§ **EXTRAIT DU TEXTE**:
────────────────────────────────────────

Quand ses parents se séparent, cette famille originaire de Mahébourg est disséminée. Sa mère garde le petit dernier, mais faute de moyens, les autres frères et sœurs partent vivre avec un oncle ou une tante. “Contrairement à eux, je n’ai jamais été scolarisé. D’ailleurs, ce n’est que depuis quatre ans que j’ai un acte de naissance”, souligne Patrick. “J’ai vécu à Triolet jusqu’au décès de ma mère. Entretemps, j’étais tombé dans l’alcool et je me suis retrouvé sans-abri en 1997.” Dans un premier temps, il rejoint l’Abri de Nuit dans la capitale, avant de trouver refuge dans la rue.
En proie à l’alcoolisme
La générosité des uns et des autres lui est précieuse. Sans ces quelques repas que des bénévoles lui offrent de temps en temps, ce serait encore plus compliqué. Dans cette vie chaque jour est un combat. Nombre de ses amis ont sombré dans les fléaux comme l’alcool et la drogue. “J’ai été alcoolique un temps, mais je me suis ressaisi plus tard. J’ai arrêté de boire depuis des années. C’est cette prise de conscience qui m’a permis de ne pas sombrer complètement.” Patrick est aussi papa d’un garçon de 17 ans qu’il n’a pas vu depuis des années. Sa mère était aussi sans-abri et elle a aujourd’hui refait sa vie. Patrick fréquente très peu sa famille. Pour quelle raison ? Il ne souhaite pas s’étendre sur le sujet. En évoquant sa situation, il dit simplement qu’il préfère que ce soit ainsi. “Ce n’est pas une condition qui fait la fierté de la famille.”

────────────────────────────────────────

§ **EXERCICES À TRAITER**:
**A.** Relevez tous les passages placés entre guillemets dans l'extrait.
**B.** Citez le passage de l'extrait qui va de « Quand ses parents » jusqu'à « dans la rue. ».

────────────────────────────────────────

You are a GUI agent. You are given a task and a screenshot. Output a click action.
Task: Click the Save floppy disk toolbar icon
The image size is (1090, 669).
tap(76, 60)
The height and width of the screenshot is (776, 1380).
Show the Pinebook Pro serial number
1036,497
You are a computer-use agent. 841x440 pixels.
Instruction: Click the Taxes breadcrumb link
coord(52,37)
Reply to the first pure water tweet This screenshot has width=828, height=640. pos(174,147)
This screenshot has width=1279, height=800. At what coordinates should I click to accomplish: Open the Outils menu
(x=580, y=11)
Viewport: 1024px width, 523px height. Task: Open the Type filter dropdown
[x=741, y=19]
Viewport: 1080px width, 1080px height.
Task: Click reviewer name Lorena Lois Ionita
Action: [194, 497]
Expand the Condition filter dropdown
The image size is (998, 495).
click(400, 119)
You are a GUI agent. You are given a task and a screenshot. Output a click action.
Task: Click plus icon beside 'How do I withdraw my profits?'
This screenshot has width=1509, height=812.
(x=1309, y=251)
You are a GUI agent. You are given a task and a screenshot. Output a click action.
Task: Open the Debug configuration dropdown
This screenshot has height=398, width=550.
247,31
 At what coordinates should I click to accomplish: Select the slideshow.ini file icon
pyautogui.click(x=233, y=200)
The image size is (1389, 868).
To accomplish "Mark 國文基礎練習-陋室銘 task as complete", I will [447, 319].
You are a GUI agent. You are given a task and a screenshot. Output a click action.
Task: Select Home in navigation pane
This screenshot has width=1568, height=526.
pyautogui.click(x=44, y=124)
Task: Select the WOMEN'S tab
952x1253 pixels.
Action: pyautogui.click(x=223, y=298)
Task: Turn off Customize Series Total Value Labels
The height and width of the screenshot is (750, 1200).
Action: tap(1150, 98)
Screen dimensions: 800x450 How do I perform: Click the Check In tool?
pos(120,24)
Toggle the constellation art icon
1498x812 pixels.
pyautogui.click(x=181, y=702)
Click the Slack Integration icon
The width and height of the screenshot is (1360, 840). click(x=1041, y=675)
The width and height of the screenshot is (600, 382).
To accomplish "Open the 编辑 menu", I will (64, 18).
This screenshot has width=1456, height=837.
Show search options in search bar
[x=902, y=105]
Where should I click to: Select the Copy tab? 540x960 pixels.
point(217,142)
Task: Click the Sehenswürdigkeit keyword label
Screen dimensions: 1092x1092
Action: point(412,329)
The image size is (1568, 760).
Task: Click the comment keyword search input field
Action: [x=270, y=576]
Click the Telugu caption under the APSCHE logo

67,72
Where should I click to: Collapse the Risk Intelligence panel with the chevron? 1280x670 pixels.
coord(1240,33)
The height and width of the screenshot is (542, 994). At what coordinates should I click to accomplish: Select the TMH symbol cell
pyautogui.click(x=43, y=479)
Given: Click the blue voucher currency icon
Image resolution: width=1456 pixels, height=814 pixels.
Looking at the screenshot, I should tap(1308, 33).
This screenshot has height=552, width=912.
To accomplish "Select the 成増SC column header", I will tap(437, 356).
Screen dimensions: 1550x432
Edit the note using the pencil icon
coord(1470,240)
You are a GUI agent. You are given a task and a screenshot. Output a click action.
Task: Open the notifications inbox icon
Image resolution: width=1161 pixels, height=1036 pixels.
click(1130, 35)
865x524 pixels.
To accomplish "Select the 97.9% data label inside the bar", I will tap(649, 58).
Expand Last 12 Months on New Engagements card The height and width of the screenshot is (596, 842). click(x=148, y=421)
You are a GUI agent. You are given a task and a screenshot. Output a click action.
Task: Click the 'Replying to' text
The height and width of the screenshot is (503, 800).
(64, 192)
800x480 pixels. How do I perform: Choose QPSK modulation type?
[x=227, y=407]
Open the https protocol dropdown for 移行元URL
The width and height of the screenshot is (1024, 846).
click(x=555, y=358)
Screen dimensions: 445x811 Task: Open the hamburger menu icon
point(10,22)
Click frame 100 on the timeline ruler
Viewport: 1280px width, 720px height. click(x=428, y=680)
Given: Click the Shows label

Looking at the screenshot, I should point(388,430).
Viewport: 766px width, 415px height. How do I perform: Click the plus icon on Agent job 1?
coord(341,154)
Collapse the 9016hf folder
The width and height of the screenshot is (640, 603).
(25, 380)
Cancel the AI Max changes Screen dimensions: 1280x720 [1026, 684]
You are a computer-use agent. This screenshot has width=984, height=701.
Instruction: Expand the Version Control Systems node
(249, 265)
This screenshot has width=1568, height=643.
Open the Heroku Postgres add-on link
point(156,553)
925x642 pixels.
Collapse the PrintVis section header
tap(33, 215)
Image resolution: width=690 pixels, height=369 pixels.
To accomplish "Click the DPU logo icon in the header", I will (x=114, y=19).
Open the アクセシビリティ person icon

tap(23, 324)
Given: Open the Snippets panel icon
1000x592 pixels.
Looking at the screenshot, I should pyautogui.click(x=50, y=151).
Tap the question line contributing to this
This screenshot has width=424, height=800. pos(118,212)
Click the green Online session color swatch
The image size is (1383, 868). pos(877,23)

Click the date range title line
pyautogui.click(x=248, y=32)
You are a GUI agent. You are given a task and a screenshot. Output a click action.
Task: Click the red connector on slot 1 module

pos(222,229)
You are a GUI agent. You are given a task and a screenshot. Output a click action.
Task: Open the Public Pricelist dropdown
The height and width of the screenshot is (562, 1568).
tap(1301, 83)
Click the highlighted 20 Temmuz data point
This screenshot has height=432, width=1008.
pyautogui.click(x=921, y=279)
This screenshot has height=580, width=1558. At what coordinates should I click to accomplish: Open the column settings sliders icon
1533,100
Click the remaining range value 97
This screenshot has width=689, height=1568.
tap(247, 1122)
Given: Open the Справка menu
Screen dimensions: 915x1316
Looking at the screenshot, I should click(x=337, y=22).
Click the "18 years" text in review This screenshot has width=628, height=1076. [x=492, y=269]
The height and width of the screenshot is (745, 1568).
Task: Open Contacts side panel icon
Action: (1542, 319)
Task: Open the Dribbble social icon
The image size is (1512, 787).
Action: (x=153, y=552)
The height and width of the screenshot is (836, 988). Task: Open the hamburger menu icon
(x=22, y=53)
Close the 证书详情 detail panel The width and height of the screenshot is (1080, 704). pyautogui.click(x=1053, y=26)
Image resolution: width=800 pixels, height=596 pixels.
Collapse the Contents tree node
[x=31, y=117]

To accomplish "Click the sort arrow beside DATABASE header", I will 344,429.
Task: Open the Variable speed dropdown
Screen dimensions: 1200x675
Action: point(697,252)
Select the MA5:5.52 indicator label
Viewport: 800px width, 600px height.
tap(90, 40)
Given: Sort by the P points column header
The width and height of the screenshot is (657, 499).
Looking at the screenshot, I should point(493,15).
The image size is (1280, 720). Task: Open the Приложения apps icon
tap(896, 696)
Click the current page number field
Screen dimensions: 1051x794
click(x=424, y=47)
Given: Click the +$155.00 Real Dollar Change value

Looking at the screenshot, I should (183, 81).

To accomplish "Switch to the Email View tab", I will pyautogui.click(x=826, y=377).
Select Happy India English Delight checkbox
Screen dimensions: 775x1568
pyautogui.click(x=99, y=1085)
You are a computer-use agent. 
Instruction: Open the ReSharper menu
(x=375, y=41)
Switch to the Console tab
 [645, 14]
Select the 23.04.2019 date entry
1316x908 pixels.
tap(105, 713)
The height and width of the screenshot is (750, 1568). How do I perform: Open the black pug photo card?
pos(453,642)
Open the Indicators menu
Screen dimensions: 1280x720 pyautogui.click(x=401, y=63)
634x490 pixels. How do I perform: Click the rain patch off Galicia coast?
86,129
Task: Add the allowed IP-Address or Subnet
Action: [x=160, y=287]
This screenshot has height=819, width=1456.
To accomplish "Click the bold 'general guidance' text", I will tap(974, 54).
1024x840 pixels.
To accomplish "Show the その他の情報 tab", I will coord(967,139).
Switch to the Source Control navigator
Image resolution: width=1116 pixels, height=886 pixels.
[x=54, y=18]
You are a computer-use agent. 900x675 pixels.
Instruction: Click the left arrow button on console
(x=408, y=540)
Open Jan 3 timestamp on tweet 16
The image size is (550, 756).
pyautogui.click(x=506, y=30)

────────────────────────────────────────

§ **LISTE DES CORRIGÉS**:
**A.**
1. “Contrairement à eux, je n’ai jamais été scolarisé. D’ailleurs, ce n’est que depuis quatre ans que j’ai un acte de naissance”
2. “J’ai vécu à Triolet jusqu’au décès de ma mère. Entretemps, j’étais tombé dans l’alcool et je me suis retrouvé sans-abri en 1997.”
3. “J’ai été alcoolique un temps, mais je me suis ressaisi plus tard. J’ai arrêté de boire depuis des années. C’est cette prise de conscience qui m’a permis de ne pas sombrer complètement.”
4. “Ce n’est pas une condition qui fait la fierté de la famille.”

**B.**
Quand ses parents se séparent, cette famille originaire de Mahébourg est disséminée. Sa mère garde le petit dernier, mais faute de moyens, les autres frères et sœurs partent vivre avec un oncle ou une tante. “Contrairement à eux, je n’ai jamais été scolarisé. D’ailleurs, ce n’est que depuis quatre ans que j’ai un acte de naissance”, souligne Patrick. “J’ai vécu à Triolet jusqu’au décès de ma mère. Entretemps, j’étais tombé dans l’alcool et je me suis retrouvé sans-abri en 1997.” Dans un premier temps, il rejoint l’Abri de Nuit dans la capitale, avant de trouver refuge dans la rue.